BarbriSFCourseDetails

Course Details

This CLE program will discuss the unforeseen and hidden challenges--and the emerging solutions--when defending claims arising from the use and operation of autonomous vehicles or autonomous systems in vehicles. The panel will use trucking claims to illustrate these issues but the same concerns will arise in claims involving other types of vehicles.

Faculty

Description

The promise of autonomous systems and vehicles is fewer and less severe accidents, with the implied benefit that when accidents do occur, autonomous systems can provide indisputable, objective data about what happened making claims quicker and less expensive to resolve. In reality, these systems add levels of complexity that require specialized knowledge, add unavoidable costs to litigation, increase the number and types of disputes, and increase the number of defendants and insurers--all of which actually make resolution more challenging.

First and foremost, all parties must appreciate that autonomous systems can generate gargantuan amounts of data that has to be stored and preserved somewhere, and then ultimately reviewed.
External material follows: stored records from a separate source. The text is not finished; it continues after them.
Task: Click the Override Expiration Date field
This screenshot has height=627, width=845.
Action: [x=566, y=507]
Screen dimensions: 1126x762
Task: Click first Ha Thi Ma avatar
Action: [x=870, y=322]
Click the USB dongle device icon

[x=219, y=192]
Even with AI and TAR, the task could be extremely expensive, especially if discovery is requested for similar vehicles over time and with respect to testing of the systems. Debates can be expected over what this data could have or should have communicated to the parties.

Because both plaintiffs and defendants will be looking to transfer or spread liability among as many defendants as possible, more defendants will be included and more product liability claims can be expected in accident cases. Design and warning defect claims are inevitable. Litigants can expect trials within trials, where the consequences reach far beyond the case at hand. Plaintiffs and defendants may join hands against hardware and software vendors, or multiple defendants may look to blame drivers. Alliances and strategies in these cases may shift.

Listen as the panel discusses the challenges and emerging solutions when defending autonomous vehicle litigation, whether heavy trucking businesses or vehicle manufacturers.

Outline

  1. Potential challenges
    1. Voluminous data
    2. Expanded number of defendants
    3. FMCCSA and other regulations
    4. Managing discovery
    5. Increased number of defendants
  2. Theories of liability
  3. Product liability claims
  4. Defenses
  5. Allocation of liability and shifting alliances

Benefits

The panel will review these and other topics:

  • What types of "safety" systems are involved in claims?
  • What types of defects (design, manufacturing, warning) are most likely to present?
  • Can defense counsel benefit from using plaintiff's tactics against manufacturers or other third-party defendants?
  • Is every accident now a crashworthy case?